Saturday, April 16, 2005

Pakistan unlikely to defy US on gas pipeline

Daily Times, April 17, 2005
Pakistan unlikely to defy US on gas pipeline

By Khalid Hasan

WASHINGTON: Pakistan is unlikely to defy the United States if the proposed mega gas pipeline project linking Iran, Pakistan and India is found to violate US law.

According to Salman Shah, adviser for finance to the prime minister, Pakistan would study the US law that triggers sanctions against any company that invests in or collaborates with Iranian oil and energy projects. US Secretary of State Condoleezza Rice expressed Washington’s opposition to the proposed tri-state gas pipeline project during her recent visit to South Asia.

In a briefing to journalists at the Pakistan embassy on Friday evening, Shah said if the pipeline violates any US law, “we’ll take a look at it.” He said there were several options that Pakistan could consider, besides the said pipeline. It was clear from the adviser’s carefully crafted answers to a volley of questions on this issue that Pakistan would not violate US law, or in other words, not become a party to the gas pipeline project were the US to take a strong position on the issue, something it appears to have already done. He said it was too early to state with finality what decision Pakistan would make. He said, for example, were the gas to be delivered to Pakistan at its borders, it might not involve any investment on Pakistan’s part. “We are looking at all possibilities,” he added. He said the Indian oil minister would visit Islamabad soon when this question was likely to come up for discussion.

Shah and State Bank Governor Ishrat Hussain are in Washington for the spring meetings of the World Bank and the International Monetary Fund.
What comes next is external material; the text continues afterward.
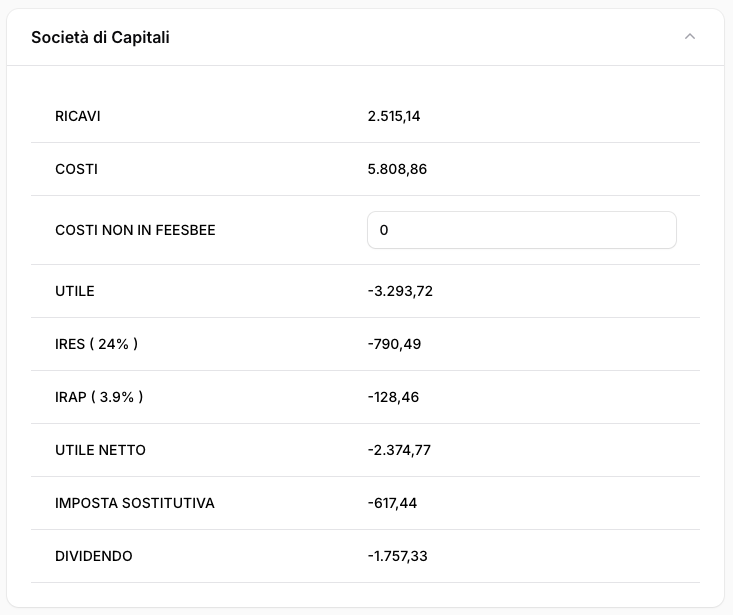
Task: Select the UTILE value -3.293,72
Action: coord(400,291)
They also spoke earlier in the morning at a conference on education in Pakistan organised by the Woodrow Wilson Centre.

Speaking at the Woodrow Wilson Centre, Hussain said Pakistan had lost considerable earnings due to under-investment in education. He referred to a study that said Pakistan’s 1985 income would have been 25 percent higher if it had had Indonesia’s 1960 primary enrolment rate. Extending the projection to 2005 would show that Pakistan’s per capita income today would have been almost double of what it is and its record on poverty reduction much better. He said Pakistan had paid dearly for allowing the gender gap to persist. “Pakistan thus missed economic opportunities that have been exploited by many developing countries by increasing education levels for the bulk of their labour force,” he added.
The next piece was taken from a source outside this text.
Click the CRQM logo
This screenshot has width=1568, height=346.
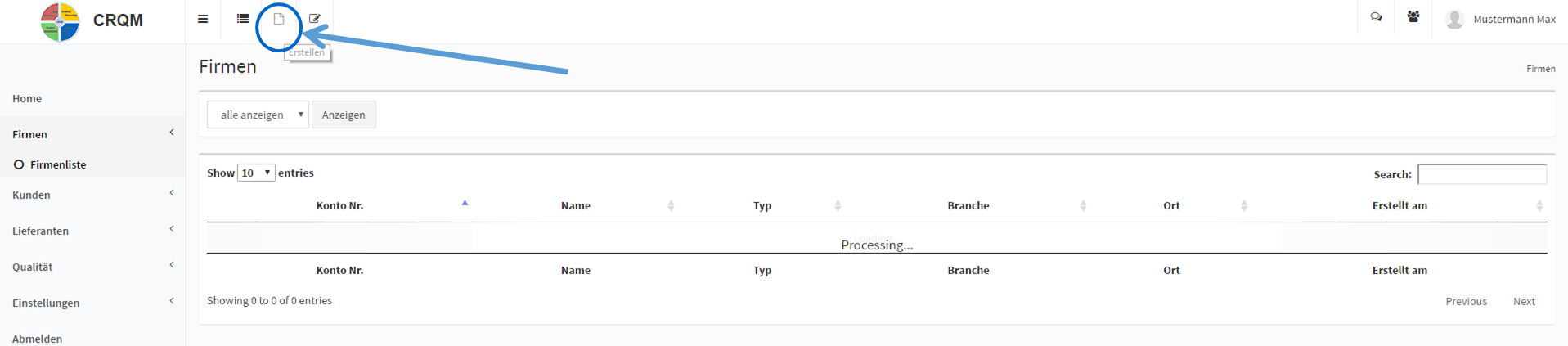(x=61, y=21)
Hussain pointed out that higher education in Pakistan has received a big boost in the allocation of financial resources and improvement in the quality of education. He quoted figures that, he argued, explode the popular Western myth that Pakistan’s education system is heavily populated by madrassas which are producing fundamentalists, extremists and terrorists for the rest of the world. Primary enrolment in madrassas, he added, accounts for only 0.9 percent of the total enrolment and there is differentiation among even those attending madrassas. A majority was not affiliated with any of the religious political parties or jihadi groups. In fact, these madrassas offer a balanced curriculum to their students.
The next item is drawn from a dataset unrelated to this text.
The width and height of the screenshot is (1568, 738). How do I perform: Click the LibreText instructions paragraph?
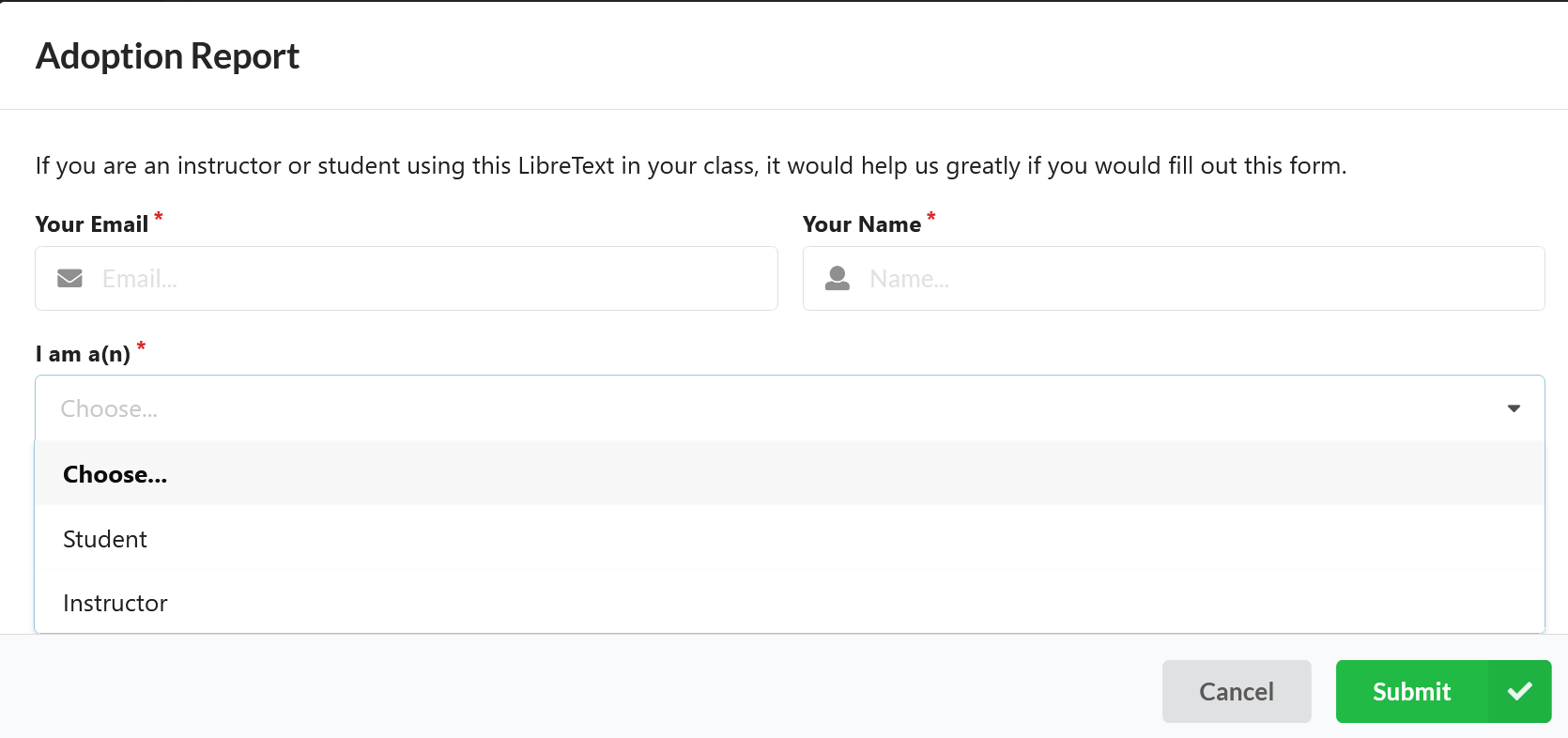[x=691, y=166]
Hussain said he would like to explain the phenomenon of higher incidence of unemployment coexisting with rapid growth in Pakistan. First, there was a serious mismatch between the jobs demanded by the emerging needs of the economy and the supply of skills and trained manpower in the country. The mismatch has created waste and misallocation of resources on the one hand and shortages of essential skills required to keep the economy moving on the other. Second, there is a “crisis of expectation” among the families and youth belonging to certain areas of the country which have enjoyed quota reservations in government jobs in the past. Third, the aggregate elasticity of employment with respect to Gross Domestic Product (GDP) was historically high because of the relative weight of agriculture. The share of agriculture in GDP has been declining. High unemployment rates under these conditions of productivity and efficiency gains are therefore not surprising. Fourth, there was much labour market segmentation in Pakistan, with Karachi being the exception that absorbs people from all parts of the country. The national labour market was less efficient that regional labour markets. Fifth, the archaic and outdated labour laws, levies and benefit payments imposed upon the formal sector of the economy create a wedge between the units costs borne by the employer and the actual wage received by the employees.

The State Bank governor said the future agenda for Pakistan would need to address the issue of greater focus on technical and vocational education, expansion of enrolment in higher education to at least 10 percent of the relevant age group, improvement of access, quality and governance of primary and secondary schooling, provision of incentives to encourage female enrolment in schools, reform of madrassa education, and restructuring of labour laws and regulations that discourage employment in the formal sector.